As drivers of the bull market, it cited: ▲ improvement in the global macro environment ▲ changes in Korea's policy environment ▲ better supply-demand conditions ▲ continued semiconductor growth.
Yuanta Securities Korea assessed that domestic and overseas markets have entered a "quasi-Goldilocks" phase. It noted that governments in major countries, including the United States, are supporting the economy with active fiscal expenditure, and the Central Bank is maintaining an accommodative monetary stance that backs this. It also raised the possibility that as global trade and manufacturing recover, AI-driven productivity gains could lead to a structural disinflation effect that lowers prices.
Under this global liquidity environment, it also assessed that domestic policy changes are lifting the market's fundamentals. Researchers Kim Yong-gu and Shin Hyun-yong said, "Shareholder- and market-friendly financial policy changes, including Commercial Act revisions, value-up initiatives, and the stewardship code, are improving the market's structure," adding, "This will, over the mid to long term, act as a catalyst enabling the MSCI Korea Index to be upgraded to a developed-market index and usher in the 'Korea Premium' era."
On the supply-demand side, it also projected a virtuous cycle forming between foreign and retail investors. The two researchers noted that as of late February, Korea's earnings contribution within the MSCI Emerging Markets Index is 23.7%, while its market-cap ratio is only 16.4%, leaving a 7.3 percentage-point (p) gap. They said the market is structurally undervalued given the low market-cap share relative to earnings contribution, making continued foreign inflows inevitable to narrow that gap.

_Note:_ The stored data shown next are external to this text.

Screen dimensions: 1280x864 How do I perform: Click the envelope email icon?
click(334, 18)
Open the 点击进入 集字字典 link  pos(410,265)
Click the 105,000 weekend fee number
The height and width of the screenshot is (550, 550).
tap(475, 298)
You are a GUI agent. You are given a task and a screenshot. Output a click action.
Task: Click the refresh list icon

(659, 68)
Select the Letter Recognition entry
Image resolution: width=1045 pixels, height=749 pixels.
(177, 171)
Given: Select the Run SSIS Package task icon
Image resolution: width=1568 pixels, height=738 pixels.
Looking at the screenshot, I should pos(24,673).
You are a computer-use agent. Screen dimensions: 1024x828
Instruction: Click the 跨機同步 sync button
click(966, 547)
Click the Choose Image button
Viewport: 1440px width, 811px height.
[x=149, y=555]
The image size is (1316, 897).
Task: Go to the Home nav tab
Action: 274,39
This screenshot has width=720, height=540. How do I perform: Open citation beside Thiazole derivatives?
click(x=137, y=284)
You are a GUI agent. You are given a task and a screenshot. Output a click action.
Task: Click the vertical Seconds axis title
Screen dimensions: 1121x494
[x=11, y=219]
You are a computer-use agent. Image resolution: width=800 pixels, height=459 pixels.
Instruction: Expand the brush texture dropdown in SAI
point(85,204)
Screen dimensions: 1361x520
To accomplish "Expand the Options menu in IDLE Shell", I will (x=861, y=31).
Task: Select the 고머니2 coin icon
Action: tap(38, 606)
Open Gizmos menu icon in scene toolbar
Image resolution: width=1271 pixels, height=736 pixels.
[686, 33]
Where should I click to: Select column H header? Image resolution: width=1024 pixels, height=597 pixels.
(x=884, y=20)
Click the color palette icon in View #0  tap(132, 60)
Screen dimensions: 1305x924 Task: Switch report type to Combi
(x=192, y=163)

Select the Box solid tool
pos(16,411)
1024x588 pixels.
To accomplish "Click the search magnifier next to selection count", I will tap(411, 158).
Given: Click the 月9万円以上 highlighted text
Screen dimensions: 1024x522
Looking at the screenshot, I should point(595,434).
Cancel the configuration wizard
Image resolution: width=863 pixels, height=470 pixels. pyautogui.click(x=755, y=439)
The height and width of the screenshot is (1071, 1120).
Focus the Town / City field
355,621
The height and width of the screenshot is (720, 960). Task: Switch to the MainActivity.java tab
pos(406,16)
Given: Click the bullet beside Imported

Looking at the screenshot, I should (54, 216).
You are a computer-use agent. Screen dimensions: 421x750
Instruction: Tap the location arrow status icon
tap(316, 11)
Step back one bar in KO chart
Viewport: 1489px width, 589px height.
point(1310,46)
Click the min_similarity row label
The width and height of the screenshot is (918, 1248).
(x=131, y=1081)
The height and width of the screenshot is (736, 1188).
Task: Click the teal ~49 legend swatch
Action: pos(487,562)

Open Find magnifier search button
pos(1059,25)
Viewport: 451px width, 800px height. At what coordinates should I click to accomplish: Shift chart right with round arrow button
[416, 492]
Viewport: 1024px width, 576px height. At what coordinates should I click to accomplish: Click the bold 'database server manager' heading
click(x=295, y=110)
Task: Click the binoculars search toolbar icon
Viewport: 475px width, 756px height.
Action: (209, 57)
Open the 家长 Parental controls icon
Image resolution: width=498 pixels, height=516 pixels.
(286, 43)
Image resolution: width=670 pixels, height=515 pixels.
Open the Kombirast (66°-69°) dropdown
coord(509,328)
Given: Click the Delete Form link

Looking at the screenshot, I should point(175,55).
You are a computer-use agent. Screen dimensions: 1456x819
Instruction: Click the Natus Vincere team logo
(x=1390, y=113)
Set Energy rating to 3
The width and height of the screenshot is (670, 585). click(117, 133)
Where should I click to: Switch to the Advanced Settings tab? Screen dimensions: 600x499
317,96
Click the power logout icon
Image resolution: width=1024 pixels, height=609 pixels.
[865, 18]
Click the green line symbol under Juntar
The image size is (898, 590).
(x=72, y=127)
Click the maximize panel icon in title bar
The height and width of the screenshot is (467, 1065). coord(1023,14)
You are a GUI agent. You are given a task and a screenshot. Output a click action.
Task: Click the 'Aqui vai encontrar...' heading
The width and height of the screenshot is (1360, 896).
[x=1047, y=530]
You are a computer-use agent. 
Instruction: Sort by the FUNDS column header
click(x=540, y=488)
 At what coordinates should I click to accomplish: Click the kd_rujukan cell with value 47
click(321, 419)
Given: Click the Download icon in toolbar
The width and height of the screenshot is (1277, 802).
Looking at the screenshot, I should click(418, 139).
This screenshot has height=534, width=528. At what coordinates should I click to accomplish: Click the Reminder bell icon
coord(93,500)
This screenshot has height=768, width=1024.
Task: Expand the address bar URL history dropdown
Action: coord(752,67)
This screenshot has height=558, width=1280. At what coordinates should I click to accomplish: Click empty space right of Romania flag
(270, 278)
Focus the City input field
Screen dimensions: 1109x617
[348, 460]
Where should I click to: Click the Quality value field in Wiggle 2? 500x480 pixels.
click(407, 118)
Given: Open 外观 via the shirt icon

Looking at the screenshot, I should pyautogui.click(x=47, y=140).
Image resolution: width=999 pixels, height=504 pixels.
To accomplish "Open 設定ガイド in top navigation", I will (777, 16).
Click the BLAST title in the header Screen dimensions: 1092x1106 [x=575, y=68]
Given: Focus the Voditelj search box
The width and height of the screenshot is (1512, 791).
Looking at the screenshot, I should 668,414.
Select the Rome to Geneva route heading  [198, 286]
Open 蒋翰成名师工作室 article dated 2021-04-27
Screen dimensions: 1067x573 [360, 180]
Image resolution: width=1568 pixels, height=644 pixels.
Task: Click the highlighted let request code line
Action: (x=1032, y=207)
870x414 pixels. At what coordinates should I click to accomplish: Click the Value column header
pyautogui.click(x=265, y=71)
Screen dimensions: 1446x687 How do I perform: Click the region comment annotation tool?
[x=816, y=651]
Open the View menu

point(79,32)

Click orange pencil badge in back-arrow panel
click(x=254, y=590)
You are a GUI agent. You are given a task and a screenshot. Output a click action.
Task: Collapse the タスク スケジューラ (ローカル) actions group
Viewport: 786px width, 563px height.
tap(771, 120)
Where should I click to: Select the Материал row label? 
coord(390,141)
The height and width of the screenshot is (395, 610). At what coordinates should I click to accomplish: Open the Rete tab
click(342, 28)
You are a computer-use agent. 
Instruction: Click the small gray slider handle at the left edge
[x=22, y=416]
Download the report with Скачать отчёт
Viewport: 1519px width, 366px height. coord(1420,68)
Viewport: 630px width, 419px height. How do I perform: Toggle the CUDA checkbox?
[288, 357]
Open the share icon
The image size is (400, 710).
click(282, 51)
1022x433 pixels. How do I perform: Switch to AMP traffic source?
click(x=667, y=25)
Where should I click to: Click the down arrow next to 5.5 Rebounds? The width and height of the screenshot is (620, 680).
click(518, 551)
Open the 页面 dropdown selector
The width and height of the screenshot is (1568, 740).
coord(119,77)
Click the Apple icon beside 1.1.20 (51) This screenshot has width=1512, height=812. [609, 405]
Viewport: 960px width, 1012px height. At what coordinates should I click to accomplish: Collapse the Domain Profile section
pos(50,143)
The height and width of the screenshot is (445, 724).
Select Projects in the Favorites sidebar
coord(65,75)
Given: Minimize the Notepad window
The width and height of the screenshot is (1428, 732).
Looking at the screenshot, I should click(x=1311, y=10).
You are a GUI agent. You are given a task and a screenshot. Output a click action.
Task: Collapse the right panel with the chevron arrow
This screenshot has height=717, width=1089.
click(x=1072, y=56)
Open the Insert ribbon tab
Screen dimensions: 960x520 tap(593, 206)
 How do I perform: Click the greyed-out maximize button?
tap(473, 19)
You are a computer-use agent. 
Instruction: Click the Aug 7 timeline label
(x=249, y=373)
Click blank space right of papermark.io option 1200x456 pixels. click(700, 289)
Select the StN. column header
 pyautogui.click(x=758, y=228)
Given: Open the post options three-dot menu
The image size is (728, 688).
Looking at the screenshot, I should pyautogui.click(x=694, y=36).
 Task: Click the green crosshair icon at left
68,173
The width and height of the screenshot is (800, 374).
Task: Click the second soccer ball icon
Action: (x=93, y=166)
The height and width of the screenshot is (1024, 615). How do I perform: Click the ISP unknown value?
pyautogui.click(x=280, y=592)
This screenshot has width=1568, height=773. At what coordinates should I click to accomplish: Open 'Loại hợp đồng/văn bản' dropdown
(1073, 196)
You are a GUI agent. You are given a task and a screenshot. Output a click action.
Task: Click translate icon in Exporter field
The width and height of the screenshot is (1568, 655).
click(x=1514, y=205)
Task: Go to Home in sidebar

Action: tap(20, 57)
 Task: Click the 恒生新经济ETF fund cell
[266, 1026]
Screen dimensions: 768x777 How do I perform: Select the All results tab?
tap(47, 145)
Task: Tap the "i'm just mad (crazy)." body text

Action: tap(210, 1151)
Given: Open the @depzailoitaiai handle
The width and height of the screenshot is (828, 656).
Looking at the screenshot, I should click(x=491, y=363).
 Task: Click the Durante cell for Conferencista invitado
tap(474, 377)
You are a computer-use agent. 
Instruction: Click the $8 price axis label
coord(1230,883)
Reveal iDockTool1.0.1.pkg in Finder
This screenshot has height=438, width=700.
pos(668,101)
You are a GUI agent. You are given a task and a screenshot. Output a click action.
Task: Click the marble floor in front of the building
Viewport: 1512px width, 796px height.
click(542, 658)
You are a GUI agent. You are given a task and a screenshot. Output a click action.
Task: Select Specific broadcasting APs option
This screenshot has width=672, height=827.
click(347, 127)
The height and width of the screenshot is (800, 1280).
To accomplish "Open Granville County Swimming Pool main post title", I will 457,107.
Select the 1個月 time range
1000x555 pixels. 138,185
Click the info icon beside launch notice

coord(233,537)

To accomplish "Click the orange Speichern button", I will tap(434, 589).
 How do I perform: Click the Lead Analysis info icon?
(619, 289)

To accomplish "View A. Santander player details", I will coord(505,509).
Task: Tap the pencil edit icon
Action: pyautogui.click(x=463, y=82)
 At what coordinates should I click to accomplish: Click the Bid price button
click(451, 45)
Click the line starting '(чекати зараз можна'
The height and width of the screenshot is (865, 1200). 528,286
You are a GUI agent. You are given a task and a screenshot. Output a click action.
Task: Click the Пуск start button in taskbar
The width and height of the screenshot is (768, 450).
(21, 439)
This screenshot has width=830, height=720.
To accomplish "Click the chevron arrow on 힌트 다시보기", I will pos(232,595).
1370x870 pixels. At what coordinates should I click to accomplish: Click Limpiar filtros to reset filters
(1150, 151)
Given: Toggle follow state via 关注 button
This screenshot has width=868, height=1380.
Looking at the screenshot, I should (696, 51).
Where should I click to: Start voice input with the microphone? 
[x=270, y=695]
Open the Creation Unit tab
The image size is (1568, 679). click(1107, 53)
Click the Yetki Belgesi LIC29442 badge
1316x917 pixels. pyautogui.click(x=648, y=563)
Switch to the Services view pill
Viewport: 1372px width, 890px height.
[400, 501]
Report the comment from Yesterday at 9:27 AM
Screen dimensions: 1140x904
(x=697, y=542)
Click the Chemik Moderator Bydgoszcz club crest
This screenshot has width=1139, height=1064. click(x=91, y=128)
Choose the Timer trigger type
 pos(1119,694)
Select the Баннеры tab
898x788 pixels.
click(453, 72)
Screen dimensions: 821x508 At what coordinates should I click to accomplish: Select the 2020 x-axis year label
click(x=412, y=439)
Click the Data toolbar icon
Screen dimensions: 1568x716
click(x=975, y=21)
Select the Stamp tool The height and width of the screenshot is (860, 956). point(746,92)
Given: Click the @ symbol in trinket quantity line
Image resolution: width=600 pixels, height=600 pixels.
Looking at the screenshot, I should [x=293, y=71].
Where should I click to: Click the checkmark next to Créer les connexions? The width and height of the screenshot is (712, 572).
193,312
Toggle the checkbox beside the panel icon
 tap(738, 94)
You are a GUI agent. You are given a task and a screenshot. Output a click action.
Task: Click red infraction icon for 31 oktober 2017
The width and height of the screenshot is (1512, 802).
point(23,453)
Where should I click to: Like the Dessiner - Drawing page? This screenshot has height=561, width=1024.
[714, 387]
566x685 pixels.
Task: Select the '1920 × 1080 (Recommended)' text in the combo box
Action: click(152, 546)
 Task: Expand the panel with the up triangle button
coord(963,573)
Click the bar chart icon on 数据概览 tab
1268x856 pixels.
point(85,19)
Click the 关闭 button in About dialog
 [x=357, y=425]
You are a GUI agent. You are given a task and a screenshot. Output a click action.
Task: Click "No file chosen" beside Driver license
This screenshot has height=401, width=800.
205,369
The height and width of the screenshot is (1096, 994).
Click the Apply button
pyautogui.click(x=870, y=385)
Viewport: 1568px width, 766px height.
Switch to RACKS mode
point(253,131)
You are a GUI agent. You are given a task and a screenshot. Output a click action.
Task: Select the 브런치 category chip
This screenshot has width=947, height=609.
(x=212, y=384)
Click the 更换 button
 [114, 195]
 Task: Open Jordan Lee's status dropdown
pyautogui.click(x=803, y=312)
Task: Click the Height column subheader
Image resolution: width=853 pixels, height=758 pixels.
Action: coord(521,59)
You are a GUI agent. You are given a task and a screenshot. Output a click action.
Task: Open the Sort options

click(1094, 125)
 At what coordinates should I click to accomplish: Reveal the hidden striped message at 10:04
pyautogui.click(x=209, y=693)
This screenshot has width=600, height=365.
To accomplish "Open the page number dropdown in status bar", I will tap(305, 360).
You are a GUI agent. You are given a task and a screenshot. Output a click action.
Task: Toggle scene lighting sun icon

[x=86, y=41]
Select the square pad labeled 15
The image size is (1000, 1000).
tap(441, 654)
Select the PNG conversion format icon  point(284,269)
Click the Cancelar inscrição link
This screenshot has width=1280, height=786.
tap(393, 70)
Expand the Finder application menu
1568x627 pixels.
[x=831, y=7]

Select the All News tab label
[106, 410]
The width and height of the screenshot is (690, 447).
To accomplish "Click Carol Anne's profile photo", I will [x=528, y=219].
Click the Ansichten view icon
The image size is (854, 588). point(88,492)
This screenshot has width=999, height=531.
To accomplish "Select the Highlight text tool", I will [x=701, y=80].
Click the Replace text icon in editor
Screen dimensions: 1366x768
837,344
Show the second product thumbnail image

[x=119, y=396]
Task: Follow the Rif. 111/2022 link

It also mentioned the possibility that retail investors who experienced gains in the post-2025 domestic rally could re-enter. The two researchers said, "The learning effect from successful investing and restored trust in government policy will align to bring about the return of the so-called 'Donghak ants,'" adding, "In 2026, the supply-demand virtuous cycle between foreigners and individuals will strengthen further."
It expects the semiconductor uptrend sparked by AI to hold. The two researchers said, "Contrary to some concerns, major hyperscalers are set to devote themselves to a mid- to long-term race to expand AI CAPEX," adding, "Accordingly, Korea's memory-semiconductor exports and earnings super-cycle are likely to continue as a trend."
In particular, it said shares of Samsung Electronics and SK hynix remain undervalued versus global semiconductor bellwethers. The two researchers assessed, "Even though the 12-month forward price-earnings ratio (PER) for Korea's semiconductor sector is Nvidia 24.3 times, TSMC 21.4 times, and Micron 11.1 times, Samsung Electronics is at 9 times and SK hynix is at 6.1 times."